That would not be the same today. Most schoolgirls now would be hollering for help and justice before breakfast.

They would certainly know what had happened to them was wrong.

The rise of information distribution would also make it impossible for a person in authority to abuse without fear of exposure.

The former radio 1 DJ Pete Murray, now a sprightly 83-year-old, told me that he knew of several journalists who had tried to investigate Savile during his lifetime but were silenced by fear of libel.

Today, he argued, the rumours “which absolutely everybody knew about” would have surfaced on the internet and Twitter and gathered strength.

People would have joined the dots.

Young people in the workplace have changed too.

I can’t walk from one end of our newsroom to the other without encountering a young person new to the company - or even here on work experience - who thinks they can run the place better than us Old Timers.

Youth and arrogance have always walked hand in hand. What is different about today’s youth is what they regard as their right to question established authority without fear. Many of us didn’t dare.

Finally, employment laws have made it illegal to discriminate against, or sexually exploit, women at work. Whilst this would not have protected the children Jimmy Savile abused directly, it would have significantly changed the mood music in the workplace which helped him to conceal his crimes.

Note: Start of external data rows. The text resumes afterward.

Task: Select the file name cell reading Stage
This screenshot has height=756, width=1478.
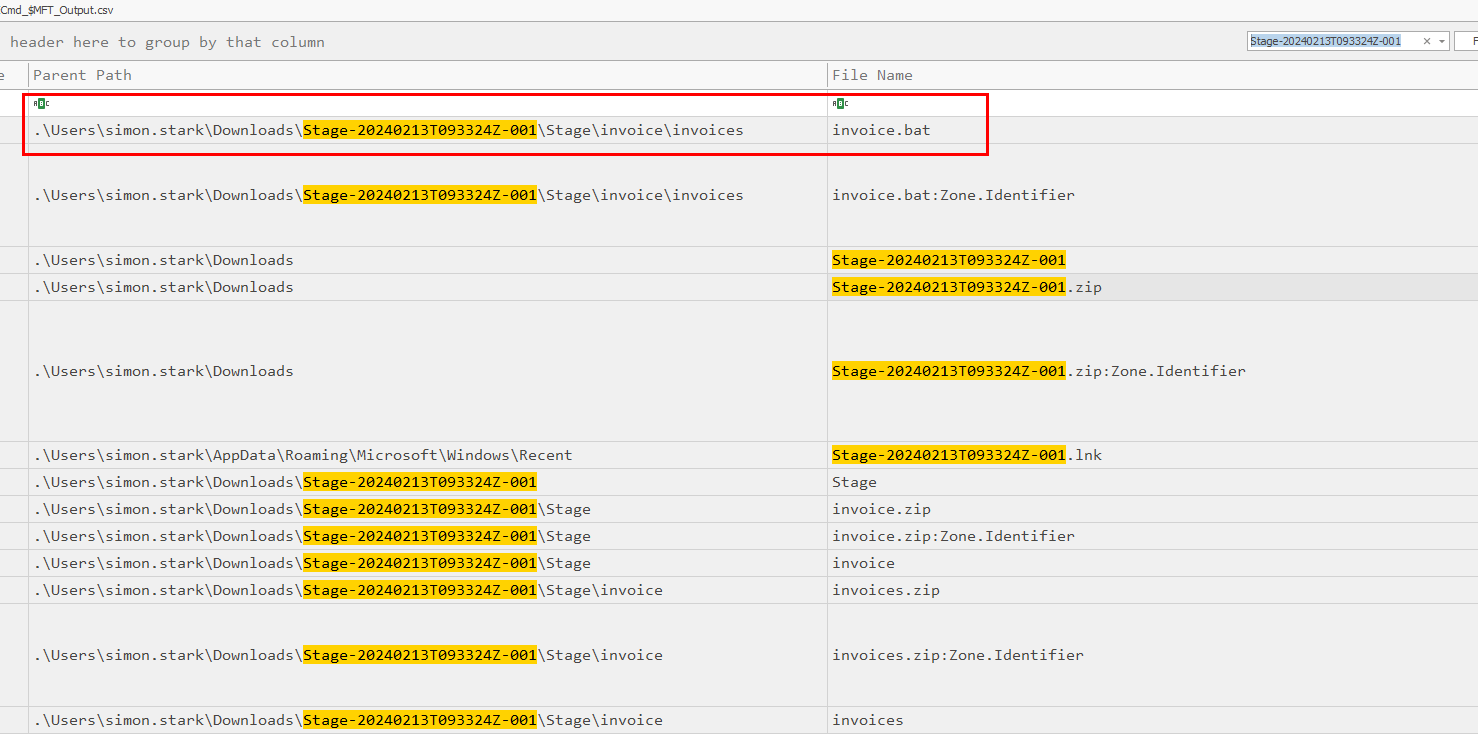Action: coord(854,482)
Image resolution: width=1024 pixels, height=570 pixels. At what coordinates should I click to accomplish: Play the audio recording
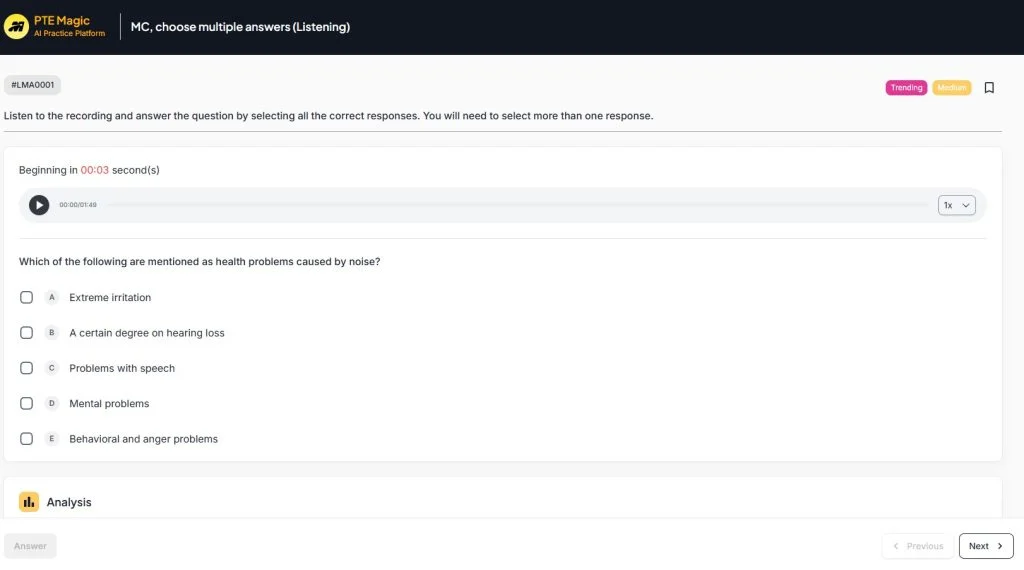[x=39, y=205]
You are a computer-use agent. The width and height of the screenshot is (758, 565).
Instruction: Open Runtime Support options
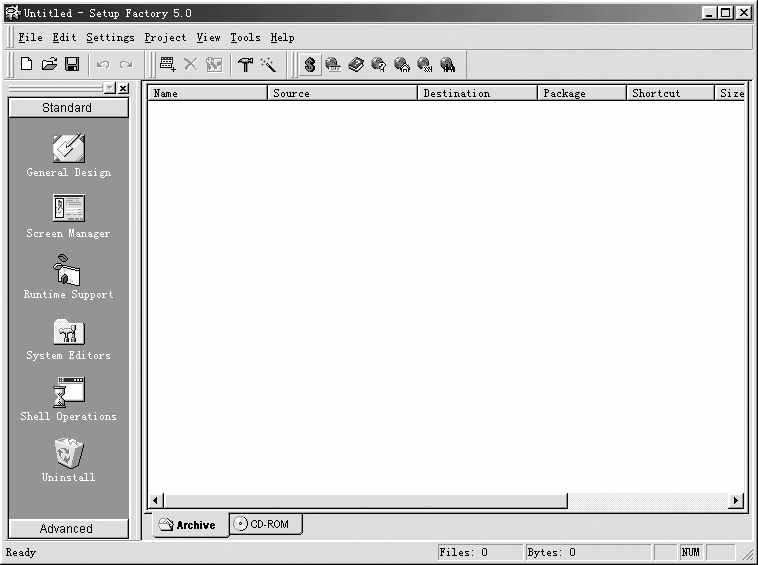tap(68, 278)
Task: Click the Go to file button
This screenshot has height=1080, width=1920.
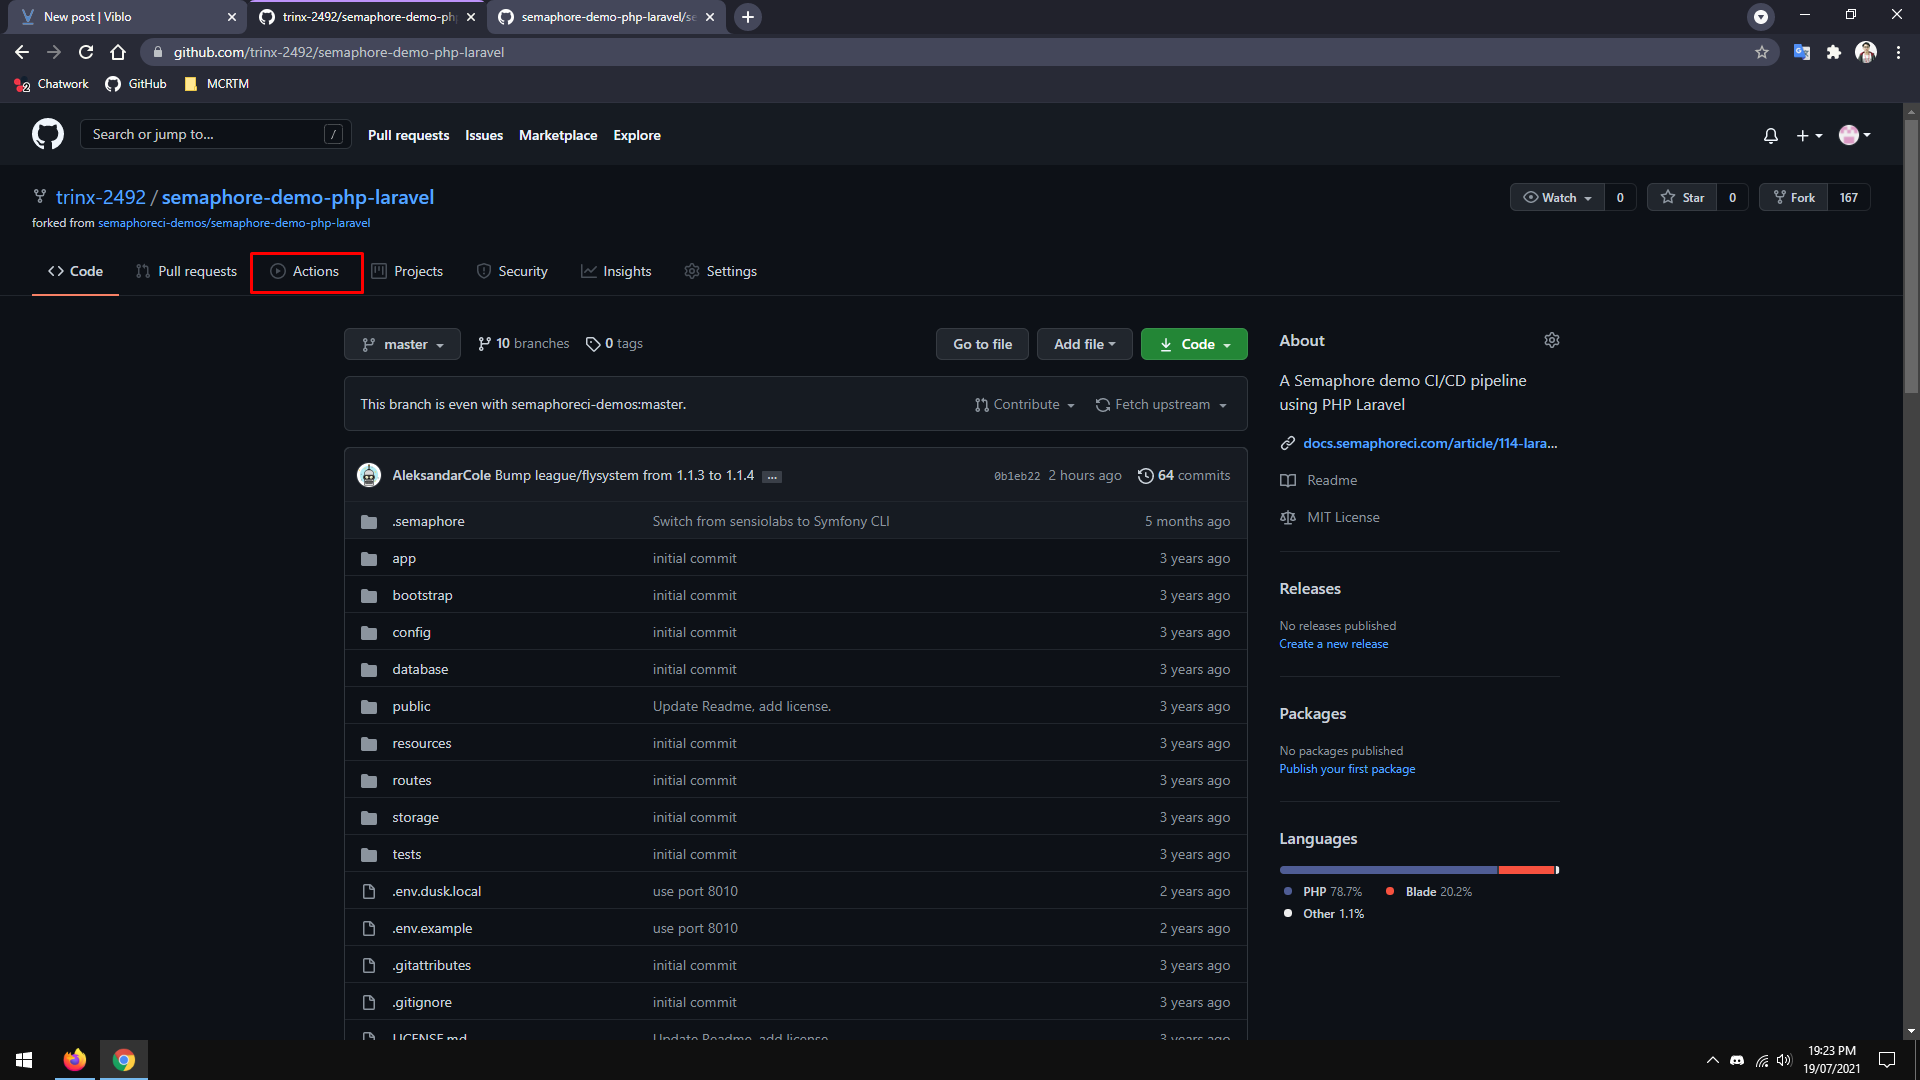Action: (x=982, y=344)
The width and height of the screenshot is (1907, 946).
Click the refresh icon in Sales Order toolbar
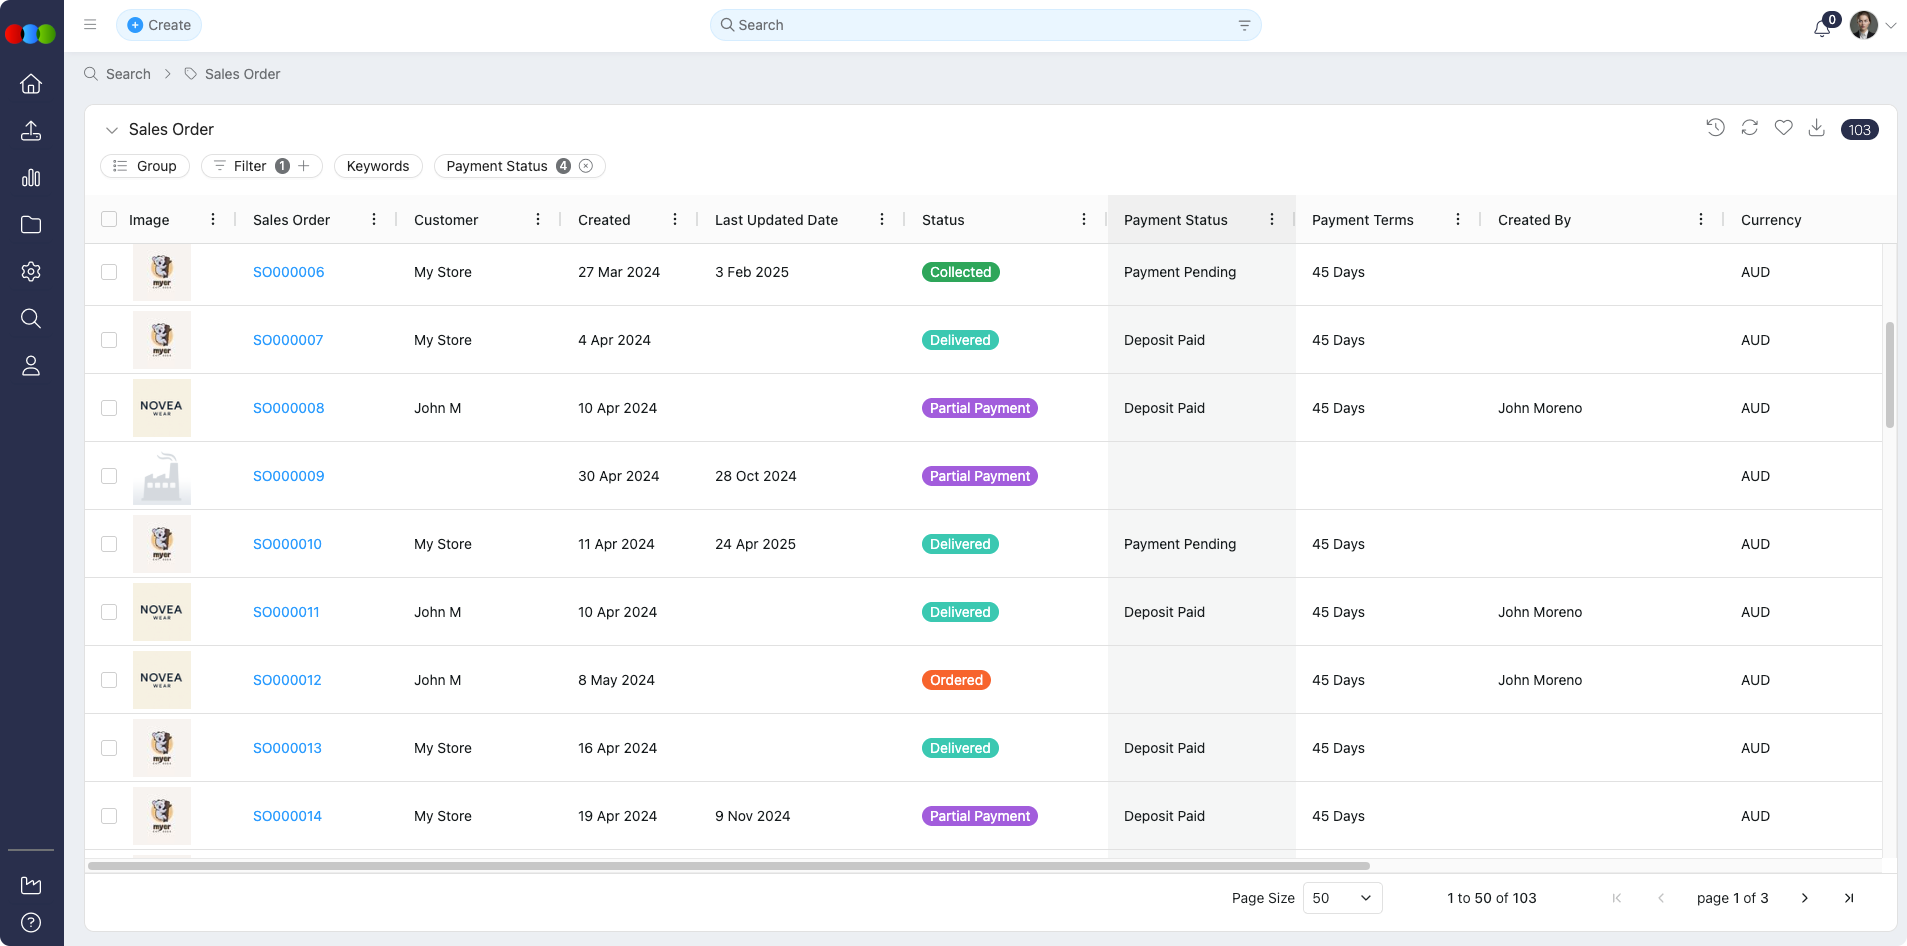[1749, 128]
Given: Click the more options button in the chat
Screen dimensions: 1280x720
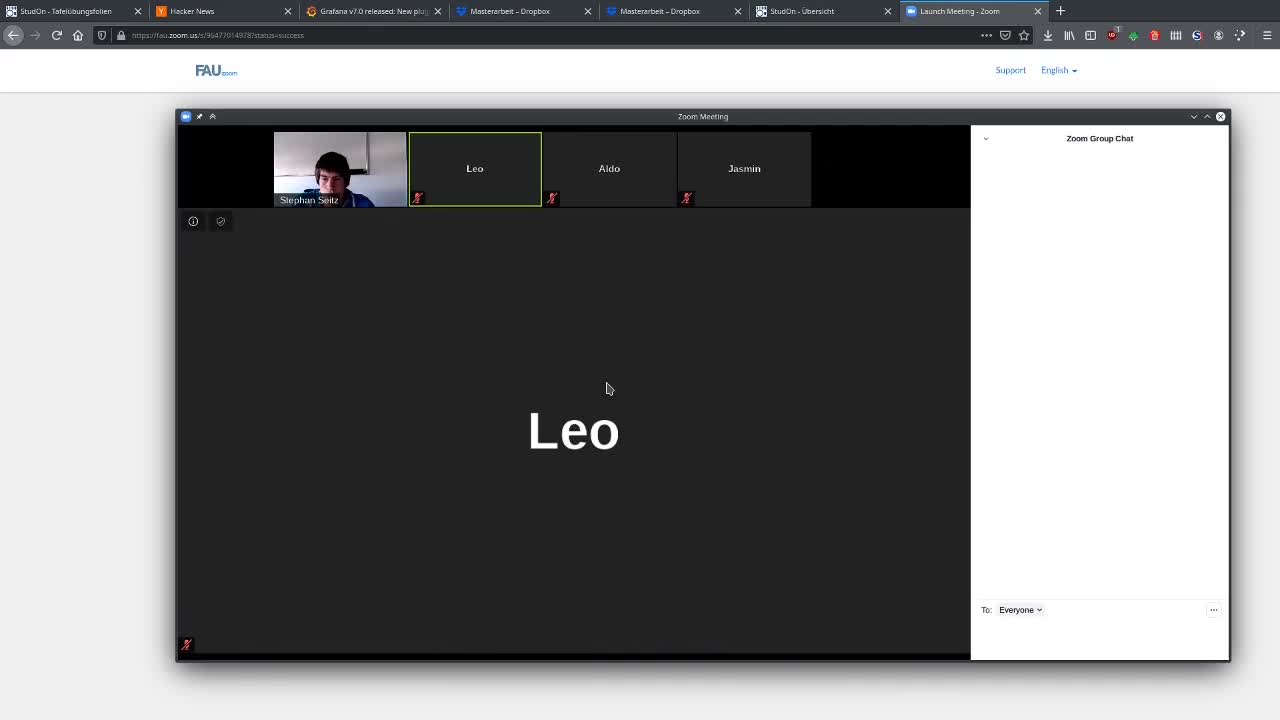Looking at the screenshot, I should click(1213, 610).
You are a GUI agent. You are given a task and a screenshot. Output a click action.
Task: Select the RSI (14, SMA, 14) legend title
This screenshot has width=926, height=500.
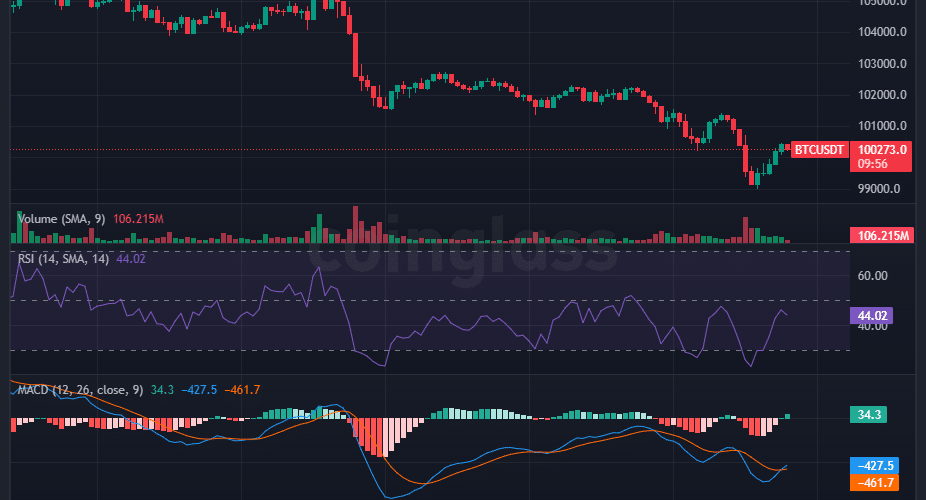click(x=64, y=259)
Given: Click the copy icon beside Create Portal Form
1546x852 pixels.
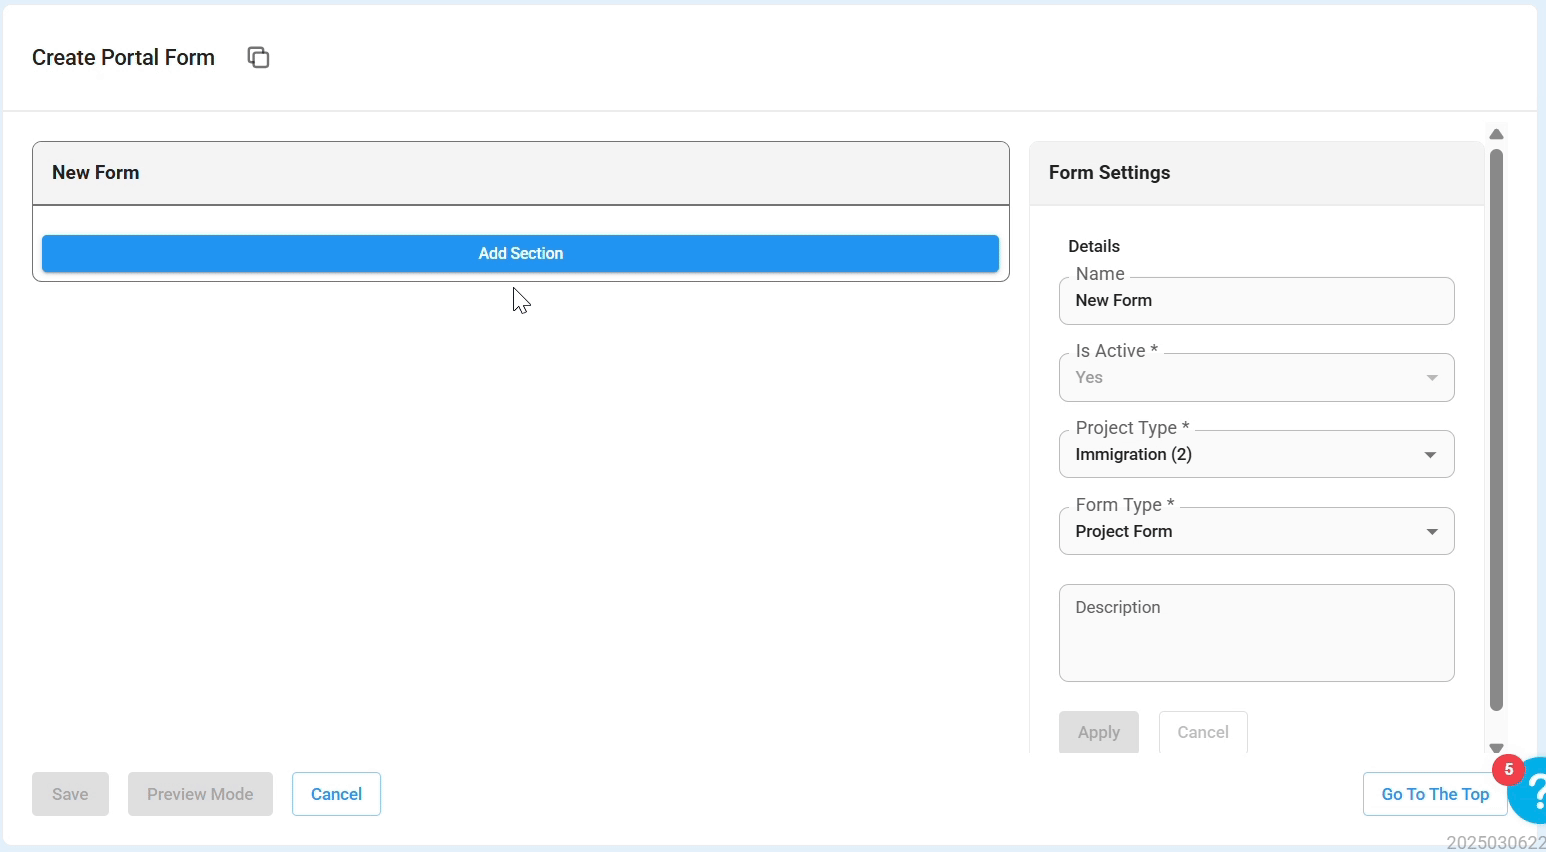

Any woman who worked in 1970s and 80s - particularly those in the creative industries I suspect - can attest to the progress that has been made on this front. Younger woman have us for to thank for what we put up with and helped to change.

All of this is progress, but more needs to be done. Older people, sadly they are often men, do not 'get it'.

Just this weekend Derek Chinnery, the former BBC Radio 1 controller from 1978 to 1985, likened his questioning of Jimmy Savile about his activities to asking Tony Blackburn about his divorce.

Forgive me, but I thought divorce was legal.

Childline founder Esther Rantzen Credit: Ian West/PA Archive/Press Association Images

Those of us over 50 often repeatedly talk about “victims” whilst those around them carefully say “survivors”.

Even Esther Rantzen admits her attitude, like those of plenty of others, appears to have been part of the problem before she set up a charity to help child victims of abuse.

Those of us over 45 who grew up without the internet, child protection and sex discrimination laws - and with a deeply-ingrained fear of authority - can better understand the Jimmy Savile tragedy because we were all part of the culture he so criminally exploited to conceal his abuse.

We now need to work especially hard to make sure we are part of the solution.